For years, industry analysts, vendors and users alike viewed data warehousing -- with its promise of a unified view of an organization's most crucial data -- as the holy grail of business intelligence
"[Unfortunately] it just hasn't played out that way," said Forrester Research's Jim Kobielus.
Data warehousing's failure to become the be-all and end-all of BI data sources has left an opening for an alternative technology, data federation, which eschews warehousing's disparate data in a single location for a more direct approach, analysts said.
Also called data virtualization, enterprise information integration (EII) and information-as-a-service, data federation technologies collect data straight from source systems for analysis, complementing less agile data warehouses that rely on preset batch load methods and providing users with more flexibility in the type and timeliness of data available for BI and analytics.
For all its benefits – including the ability to aggregate, model and cleanse data from across the enterprise optimized for analytics – data warehousing has not resulted in the often coveted "single version of the truth," analysts agree.
That's because many organizations, especially those with decentralized corporate structures, maintain multiple departmental data warehouses, never unifying the data in a comprehensive enterprise data warehouse, Kobielus said. In some cases there is no compelling business need to deploy an enterprise data warehouse, he said, while in other cases, bureaucratic and political obstacles stand in the way.
Still, some other organizations, especially financial firms and healthcare providers, mandate that certain types of sensitive data remain in a single, secure database, preventing it from being integrated into a warehouse, said Wendy Tam, product marketing manager for IBM's InfoSphere Federation Server.

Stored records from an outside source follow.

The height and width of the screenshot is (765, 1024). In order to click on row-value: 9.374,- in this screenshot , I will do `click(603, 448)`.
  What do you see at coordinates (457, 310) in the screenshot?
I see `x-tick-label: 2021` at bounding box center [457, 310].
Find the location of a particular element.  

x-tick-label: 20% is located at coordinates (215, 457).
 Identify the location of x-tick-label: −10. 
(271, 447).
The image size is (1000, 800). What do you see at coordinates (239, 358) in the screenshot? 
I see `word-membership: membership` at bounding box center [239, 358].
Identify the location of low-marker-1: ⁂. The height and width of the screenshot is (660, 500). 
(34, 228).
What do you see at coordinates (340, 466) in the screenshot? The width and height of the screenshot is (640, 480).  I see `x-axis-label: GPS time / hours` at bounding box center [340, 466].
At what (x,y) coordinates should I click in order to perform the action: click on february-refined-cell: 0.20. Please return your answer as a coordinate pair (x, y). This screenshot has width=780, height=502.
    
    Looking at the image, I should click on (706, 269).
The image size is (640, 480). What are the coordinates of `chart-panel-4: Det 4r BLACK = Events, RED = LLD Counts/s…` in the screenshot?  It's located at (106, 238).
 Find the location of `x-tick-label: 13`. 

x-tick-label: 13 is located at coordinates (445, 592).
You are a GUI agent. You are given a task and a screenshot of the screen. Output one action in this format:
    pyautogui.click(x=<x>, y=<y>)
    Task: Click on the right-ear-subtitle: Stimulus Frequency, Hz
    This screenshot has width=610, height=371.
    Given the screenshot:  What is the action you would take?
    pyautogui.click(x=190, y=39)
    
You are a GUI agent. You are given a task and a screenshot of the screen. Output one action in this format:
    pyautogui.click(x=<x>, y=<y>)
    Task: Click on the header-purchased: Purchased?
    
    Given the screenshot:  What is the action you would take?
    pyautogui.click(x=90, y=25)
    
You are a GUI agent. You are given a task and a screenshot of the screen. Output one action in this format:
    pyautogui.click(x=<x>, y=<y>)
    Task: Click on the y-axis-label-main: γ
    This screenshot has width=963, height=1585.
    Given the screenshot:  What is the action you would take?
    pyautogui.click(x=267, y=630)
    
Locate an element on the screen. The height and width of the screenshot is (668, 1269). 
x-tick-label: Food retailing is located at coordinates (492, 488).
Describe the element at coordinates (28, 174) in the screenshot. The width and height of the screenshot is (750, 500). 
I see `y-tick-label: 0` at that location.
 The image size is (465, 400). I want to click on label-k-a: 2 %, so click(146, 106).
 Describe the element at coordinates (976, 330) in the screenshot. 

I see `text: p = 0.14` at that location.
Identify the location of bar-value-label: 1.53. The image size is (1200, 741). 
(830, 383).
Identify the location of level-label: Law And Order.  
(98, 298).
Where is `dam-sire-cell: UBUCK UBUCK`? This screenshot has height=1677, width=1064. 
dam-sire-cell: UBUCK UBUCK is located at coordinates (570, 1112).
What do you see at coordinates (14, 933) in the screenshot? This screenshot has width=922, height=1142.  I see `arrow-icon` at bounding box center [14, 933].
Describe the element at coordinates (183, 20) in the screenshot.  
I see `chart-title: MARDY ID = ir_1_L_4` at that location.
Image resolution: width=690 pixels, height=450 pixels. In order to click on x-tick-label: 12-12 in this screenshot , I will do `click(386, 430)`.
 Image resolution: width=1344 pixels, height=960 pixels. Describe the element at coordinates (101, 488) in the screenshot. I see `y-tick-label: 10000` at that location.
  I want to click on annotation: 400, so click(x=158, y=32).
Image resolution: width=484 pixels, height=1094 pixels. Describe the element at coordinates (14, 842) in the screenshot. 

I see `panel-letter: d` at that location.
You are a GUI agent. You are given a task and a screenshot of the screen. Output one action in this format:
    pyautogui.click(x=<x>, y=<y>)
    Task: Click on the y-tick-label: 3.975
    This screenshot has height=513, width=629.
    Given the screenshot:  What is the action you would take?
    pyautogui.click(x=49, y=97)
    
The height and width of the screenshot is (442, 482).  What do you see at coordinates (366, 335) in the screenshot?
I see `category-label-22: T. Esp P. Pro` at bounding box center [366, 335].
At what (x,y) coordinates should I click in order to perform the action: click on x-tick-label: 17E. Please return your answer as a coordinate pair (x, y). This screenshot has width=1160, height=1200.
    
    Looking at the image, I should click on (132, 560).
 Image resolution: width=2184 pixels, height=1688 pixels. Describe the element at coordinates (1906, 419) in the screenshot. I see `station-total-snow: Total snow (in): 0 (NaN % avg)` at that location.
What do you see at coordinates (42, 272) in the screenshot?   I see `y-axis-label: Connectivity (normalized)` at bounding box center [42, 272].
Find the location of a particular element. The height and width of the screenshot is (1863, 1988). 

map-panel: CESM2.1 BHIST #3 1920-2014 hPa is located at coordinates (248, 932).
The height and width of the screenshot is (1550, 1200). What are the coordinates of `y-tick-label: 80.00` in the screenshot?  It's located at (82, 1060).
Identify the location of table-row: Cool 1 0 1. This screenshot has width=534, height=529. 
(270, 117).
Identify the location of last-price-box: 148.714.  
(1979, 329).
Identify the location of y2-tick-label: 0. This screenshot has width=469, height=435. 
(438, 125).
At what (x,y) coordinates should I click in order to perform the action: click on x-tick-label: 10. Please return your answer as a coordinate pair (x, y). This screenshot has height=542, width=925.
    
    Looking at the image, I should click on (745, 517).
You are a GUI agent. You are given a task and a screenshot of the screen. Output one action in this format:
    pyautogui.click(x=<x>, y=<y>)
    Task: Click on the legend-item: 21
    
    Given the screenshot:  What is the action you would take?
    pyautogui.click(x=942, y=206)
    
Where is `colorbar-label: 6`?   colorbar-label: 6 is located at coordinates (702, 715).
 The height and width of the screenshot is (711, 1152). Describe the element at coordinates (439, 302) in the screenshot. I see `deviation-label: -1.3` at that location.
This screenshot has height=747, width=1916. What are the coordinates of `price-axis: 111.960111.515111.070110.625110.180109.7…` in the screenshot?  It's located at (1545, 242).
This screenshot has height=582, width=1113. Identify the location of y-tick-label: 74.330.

An 'extender of your data warehouse'
As Kobielus explains, data federation technology helps solve these problems by making a single call to multiple data sources, then integrating the data in a middleware layer where it is standardized and cleansed. From there, it sends the data on to BI applications for analysis, eliminating the need for a permanent, physical relational database.
Data federation technology can be used to collect data from multiple departmental data warehouses, but at a lower cost than a complex enterprise data warehouse. It can also access data in operational systems to complement data warehouse-stored data. In most cases, users can customize their queries, allowing analysis of data housed in any number of combinations of data sources.
"It's essentially an extender of your data warehouse view," Kobielus said. "Data federation adds fields or subject domain or attributes that are not supported in the views available by your data warehouse."
Taikang Life Insurance uses the IBM data federation server, for example, to share data across business units for analysis rather than aggregating it in a single enterprise data warehouse, Tam said. The company, based in Beijing, uses the technology to analyze customer data housed in otherwise siloed departmental data sources, including IBM's DB2 and Informix databases, as well as Oracle data sources and applications.
IBM's data federation technology can also access unstructured data, including email and XML data, Tam said. And it does its work – collecting data from disparate sources, then aggregating it in a virtual database for analysis -- behind the scenes, she said. To the end user, the results look as if they've come from a traditional data warehouse.
Data federation technology complementary, not disruptive
Data federation technology is not new. It's been around for well over a decade, said Ted Friedman, analyst with Stamford, Conn.-based Gartner Inc. It has seen an uptick in adoption, however slight, in the last five years or so as the promise of enterprise data warehouses has gone unfulfilled owing to fragmented data architectures.
Kobielus also cited the growing popularity of cloud computing as another driver of data federation technologies, "because cloud computing is so decentralized." Data housed in data sources in the cloud can be difficult to integrate into traditional data warehouses, he said, making federation techniques a more attractive option.
Robert Eve, vice president of marketing at Composite Software, which sells data federation software under the data "virtualization" moniker, predicts that user adoption of federation technology will increase as companies look for less expensive alternatives to enterprise data warehouses during the recession, a point echoed by IBM's Tam.
"Federation technology has two real benefits, a business benefit and a technical one," she said. "It increases visibility into lines of business, and it can help reduce costs and complexity by reducing the need for an extra, expensive [relational] database server." It also saves users time, she said, by removing the need to query multiple data sources manually.
That doesn't mean, however, that data federation technology, which has its own drawbacks, can take the place of data warehouses altogether, the analysts and vendors said. In a 2008 report, Kobielus said data federation is not optimal for certain types of queries, like "large dimensional table scans or time-series analyses against historical data sets," which are better handled by data warehouses.
Data federation technology also takes a toll on the performance of the operational and transactional data sources it queries, as it consumes significant CPU, he said. In addition, data federation requires transactional data sources to be "always on," as opposed to data warehouses that batch load data at preset times, often in the evenings, allowing data sources to go offline for the night.
Instead, data federation technology will ideally complement, not replace, existing data warehouses at most organizations, Kobielus and Friedman agreed, allowing BI end users greater flexibility.
"It's not a revolution here where federation is replacing data warehouses," Friedman said. "In most cases, organizations are going to need a portfolio of [data integration] capabilities," including both warehousing and federation technology.